Output the data in full. Keep every entry exactly as written.

(Source material begins)

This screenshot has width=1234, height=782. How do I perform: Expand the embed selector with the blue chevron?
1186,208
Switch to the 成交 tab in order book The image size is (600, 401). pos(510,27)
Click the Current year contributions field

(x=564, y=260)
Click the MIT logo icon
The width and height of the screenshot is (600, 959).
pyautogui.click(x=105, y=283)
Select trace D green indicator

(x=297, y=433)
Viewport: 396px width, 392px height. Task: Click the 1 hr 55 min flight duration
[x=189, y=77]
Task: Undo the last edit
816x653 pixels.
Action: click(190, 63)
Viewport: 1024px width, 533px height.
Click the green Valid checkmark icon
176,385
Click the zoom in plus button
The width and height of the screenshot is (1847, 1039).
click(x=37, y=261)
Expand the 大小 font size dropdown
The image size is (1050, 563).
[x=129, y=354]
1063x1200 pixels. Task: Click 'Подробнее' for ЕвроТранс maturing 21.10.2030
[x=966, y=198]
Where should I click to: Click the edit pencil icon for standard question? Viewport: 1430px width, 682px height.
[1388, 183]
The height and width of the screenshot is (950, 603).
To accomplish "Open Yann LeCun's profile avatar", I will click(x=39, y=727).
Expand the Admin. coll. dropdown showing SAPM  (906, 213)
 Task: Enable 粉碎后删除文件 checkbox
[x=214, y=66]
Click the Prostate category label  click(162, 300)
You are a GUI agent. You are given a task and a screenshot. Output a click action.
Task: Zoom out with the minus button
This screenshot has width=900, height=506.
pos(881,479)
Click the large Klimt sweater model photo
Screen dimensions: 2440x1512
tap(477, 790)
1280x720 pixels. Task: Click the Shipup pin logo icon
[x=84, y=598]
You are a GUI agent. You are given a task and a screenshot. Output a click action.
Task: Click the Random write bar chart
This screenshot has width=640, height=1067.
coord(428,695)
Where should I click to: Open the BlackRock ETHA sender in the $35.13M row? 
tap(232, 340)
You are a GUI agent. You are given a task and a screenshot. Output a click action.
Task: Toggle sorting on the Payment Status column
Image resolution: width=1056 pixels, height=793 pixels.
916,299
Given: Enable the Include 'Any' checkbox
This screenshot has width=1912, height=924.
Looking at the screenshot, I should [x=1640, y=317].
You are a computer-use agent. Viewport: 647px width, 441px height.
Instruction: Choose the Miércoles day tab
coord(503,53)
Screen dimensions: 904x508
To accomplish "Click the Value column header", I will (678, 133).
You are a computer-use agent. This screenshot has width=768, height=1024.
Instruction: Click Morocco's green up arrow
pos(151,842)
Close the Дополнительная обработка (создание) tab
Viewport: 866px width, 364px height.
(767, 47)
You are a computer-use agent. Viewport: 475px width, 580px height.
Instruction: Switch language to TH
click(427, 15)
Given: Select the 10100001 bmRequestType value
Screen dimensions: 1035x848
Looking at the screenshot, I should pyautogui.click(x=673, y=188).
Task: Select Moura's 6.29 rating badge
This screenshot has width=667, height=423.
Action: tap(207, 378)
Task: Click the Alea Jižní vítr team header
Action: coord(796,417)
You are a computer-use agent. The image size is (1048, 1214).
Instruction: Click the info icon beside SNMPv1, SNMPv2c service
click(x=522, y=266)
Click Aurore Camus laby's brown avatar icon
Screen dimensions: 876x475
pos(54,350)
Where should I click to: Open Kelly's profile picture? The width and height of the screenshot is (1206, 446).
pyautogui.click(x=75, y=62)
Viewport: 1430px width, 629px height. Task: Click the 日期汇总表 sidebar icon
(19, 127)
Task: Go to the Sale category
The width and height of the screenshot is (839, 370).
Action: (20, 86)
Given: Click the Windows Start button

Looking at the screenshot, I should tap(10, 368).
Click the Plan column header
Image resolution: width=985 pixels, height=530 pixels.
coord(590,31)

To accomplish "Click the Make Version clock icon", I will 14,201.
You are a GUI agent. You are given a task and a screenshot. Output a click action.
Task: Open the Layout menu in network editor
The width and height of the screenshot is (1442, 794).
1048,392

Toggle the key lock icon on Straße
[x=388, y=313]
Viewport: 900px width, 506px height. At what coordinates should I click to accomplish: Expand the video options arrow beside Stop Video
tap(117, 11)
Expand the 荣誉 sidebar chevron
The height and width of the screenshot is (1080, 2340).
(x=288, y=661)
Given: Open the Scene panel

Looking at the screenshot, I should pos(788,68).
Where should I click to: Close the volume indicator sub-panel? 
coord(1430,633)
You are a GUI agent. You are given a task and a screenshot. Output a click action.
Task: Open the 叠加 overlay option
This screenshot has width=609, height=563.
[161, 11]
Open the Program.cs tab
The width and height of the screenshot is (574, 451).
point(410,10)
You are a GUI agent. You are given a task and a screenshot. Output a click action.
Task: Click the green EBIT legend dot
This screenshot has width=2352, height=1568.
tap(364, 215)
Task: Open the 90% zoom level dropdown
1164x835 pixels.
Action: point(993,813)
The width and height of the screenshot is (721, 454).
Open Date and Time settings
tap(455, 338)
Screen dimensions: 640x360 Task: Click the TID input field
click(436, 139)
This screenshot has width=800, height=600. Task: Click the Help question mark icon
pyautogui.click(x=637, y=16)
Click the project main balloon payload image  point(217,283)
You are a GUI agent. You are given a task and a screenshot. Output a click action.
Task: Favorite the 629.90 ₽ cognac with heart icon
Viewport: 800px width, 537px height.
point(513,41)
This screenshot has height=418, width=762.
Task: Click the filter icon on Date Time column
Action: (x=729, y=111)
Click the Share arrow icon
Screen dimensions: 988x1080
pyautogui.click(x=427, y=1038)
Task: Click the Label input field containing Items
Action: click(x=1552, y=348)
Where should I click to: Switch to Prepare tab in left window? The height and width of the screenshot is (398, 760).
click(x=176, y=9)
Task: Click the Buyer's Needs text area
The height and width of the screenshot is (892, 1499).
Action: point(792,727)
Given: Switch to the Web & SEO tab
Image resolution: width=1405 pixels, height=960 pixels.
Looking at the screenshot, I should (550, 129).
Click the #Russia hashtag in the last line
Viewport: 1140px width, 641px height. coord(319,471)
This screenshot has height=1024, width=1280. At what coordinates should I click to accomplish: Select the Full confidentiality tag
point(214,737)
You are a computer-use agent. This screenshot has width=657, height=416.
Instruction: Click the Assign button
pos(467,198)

(Source material ends)

Response to the task
This screenshot has width=1234, height=782. How do I perform: Expand the embed selector with the blue chevron?
1186,208
Switch to the 成交 tab in order book The image size is (600, 401). pos(510,27)
Click the Current year contributions field

(x=564, y=260)
Click the MIT logo icon
The width and height of the screenshot is (600, 959).
pyautogui.click(x=105, y=283)
Select trace D green indicator

(x=297, y=433)
Viewport: 396px width, 392px height. Task: Click the 1 hr 55 min flight duration
[x=189, y=77]
Task: Undo the last edit
816x653 pixels.
Action: click(190, 63)
Viewport: 1024px width, 533px height.
Click the green Valid checkmark icon
176,385
Click the zoom in plus button
The width and height of the screenshot is (1847, 1039).
click(x=37, y=261)
Expand the 大小 font size dropdown
The image size is (1050, 563).
[x=129, y=354]
1063x1200 pixels. Task: Click 'Подробнее' for ЕвроТранс maturing 21.10.2030
[x=966, y=198]
Where should I click to: Click the edit pencil icon for standard question? Viewport: 1430px width, 682px height.
[1388, 183]
The height and width of the screenshot is (950, 603).
To accomplish "Open Yann LeCun's profile avatar", I will click(x=39, y=727).
Expand the Admin. coll. dropdown showing SAPM  (906, 213)
 Task: Enable 粉碎后删除文件 checkbox
[x=214, y=66]
Click the Prostate category label  click(162, 300)
You are a GUI agent. You are given a task and a screenshot. Output a click action.
Task: Zoom out with the minus button
This screenshot has width=900, height=506.
pos(881,479)
Click the large Klimt sweater model photo
Screen dimensions: 2440x1512
tap(477, 790)
1280x720 pixels. Task: Click the Shipup pin logo icon
[x=84, y=598]
You are a GUI agent. You are given a task and a screenshot. Output a click action.
Task: Click the Random write bar chart
This screenshot has width=640, height=1067.
coord(428,695)
Where should I click to: Open the BlackRock ETHA sender in the $35.13M row? 
tap(232, 340)
You are a GUI agent. You are given a task and a screenshot. Output a click action.
Task: Toggle sorting on the Payment Status column
Image resolution: width=1056 pixels, height=793 pixels.
916,299
Given: Enable the Include 'Any' checkbox
This screenshot has width=1912, height=924.
Looking at the screenshot, I should [x=1640, y=317].
You are a computer-use agent. Viewport: 647px width, 441px height.
Instruction: Choose the Miércoles day tab
coord(503,53)
Screen dimensions: 904x508
To accomplish "Click the Value column header", I will (678, 133).
You are a computer-use agent. This screenshot has width=768, height=1024.
Instruction: Click Morocco's green up arrow
pos(151,842)
Close the Дополнительная обработка (создание) tab
Viewport: 866px width, 364px height.
(767, 47)
You are a computer-use agent. Viewport: 475px width, 580px height.
Instruction: Switch language to TH
click(427, 15)
Given: Select the 10100001 bmRequestType value
Screen dimensions: 1035x848
Looking at the screenshot, I should pyautogui.click(x=673, y=188).
Task: Select Moura's 6.29 rating badge
This screenshot has width=667, height=423.
Action: tap(207, 378)
Task: Click the Alea Jižní vítr team header
Action: coord(796,417)
You are a computer-use agent. The image size is (1048, 1214).
Instruction: Click the info icon beside SNMPv1, SNMPv2c service
click(x=522, y=266)
Click Aurore Camus laby's brown avatar icon
Screen dimensions: 876x475
pos(54,350)
Where should I click to: Open Kelly's profile picture? The width and height of the screenshot is (1206, 446).
pyautogui.click(x=75, y=62)
Viewport: 1430px width, 629px height. Task: Click the 日期汇总表 sidebar icon
(19, 127)
Task: Go to the Sale category
The width and height of the screenshot is (839, 370).
Action: (20, 86)
Given: Click the Windows Start button

Looking at the screenshot, I should tap(10, 368).
Click the Plan column header
Image resolution: width=985 pixels, height=530 pixels.
coord(590,31)

To accomplish "Click the Make Version clock icon", I will 14,201.
You are a GUI agent. You are given a task and a screenshot. Output a click action.
Task: Open the Layout menu in network editor
The width and height of the screenshot is (1442, 794).
1048,392

Toggle the key lock icon on Straße
[x=388, y=313]
Viewport: 900px width, 506px height. At what coordinates should I click to accomplish: Expand the video options arrow beside Stop Video
tap(117, 11)
Expand the 荣誉 sidebar chevron
The height and width of the screenshot is (1080, 2340).
(x=288, y=661)
Given: Open the Scene panel

Looking at the screenshot, I should pos(788,68).
Where should I click to: Close the volume indicator sub-panel? 
coord(1430,633)
You are a GUI agent. You are given a task and a screenshot. Output a click action.
Task: Open the 叠加 overlay option
This screenshot has width=609, height=563.
[161, 11]
Open the Program.cs tab
The width and height of the screenshot is (574, 451).
point(410,10)
You are a GUI agent. You are given a task and a screenshot. Output a click action.
Task: Click the green EBIT legend dot
This screenshot has width=2352, height=1568.
tap(364, 215)
Task: Open the 90% zoom level dropdown
1164x835 pixels.
Action: point(993,813)
The width and height of the screenshot is (721, 454).
Open Date and Time settings
tap(455, 338)
Screen dimensions: 640x360 Task: Click the TID input field
click(436, 139)
This screenshot has width=800, height=600. Task: Click the Help question mark icon
pyautogui.click(x=637, y=16)
Click the project main balloon payload image  point(217,283)
You are a GUI agent. You are given a task and a screenshot. Output a click action.
Task: Favorite the 629.90 ₽ cognac with heart icon
Viewport: 800px width, 537px height.
point(513,41)
This screenshot has height=418, width=762.
Task: Click the filter icon on Date Time column
Action: (x=729, y=111)
Click the Share arrow icon
Screen dimensions: 988x1080
pyautogui.click(x=427, y=1038)
Task: Click the Label input field containing Items
Action: click(x=1552, y=348)
Where should I click to: Switch to Prepare tab in left window? The height and width of the screenshot is (398, 760).
click(x=176, y=9)
Task: Click the Buyer's Needs text area
The height and width of the screenshot is (892, 1499).
Action: point(792,727)
Given: Switch to the Web & SEO tab
Image resolution: width=1405 pixels, height=960 pixels.
Looking at the screenshot, I should (550, 129).
Click the #Russia hashtag in the last line
Viewport: 1140px width, 641px height. coord(319,471)
This screenshot has height=1024, width=1280. At what coordinates should I click to accomplish: Select the Full confidentiality tag
point(214,737)
You are a computer-use agent. This screenshot has width=657, height=416.
Instruction: Click the Assign button
pos(467,198)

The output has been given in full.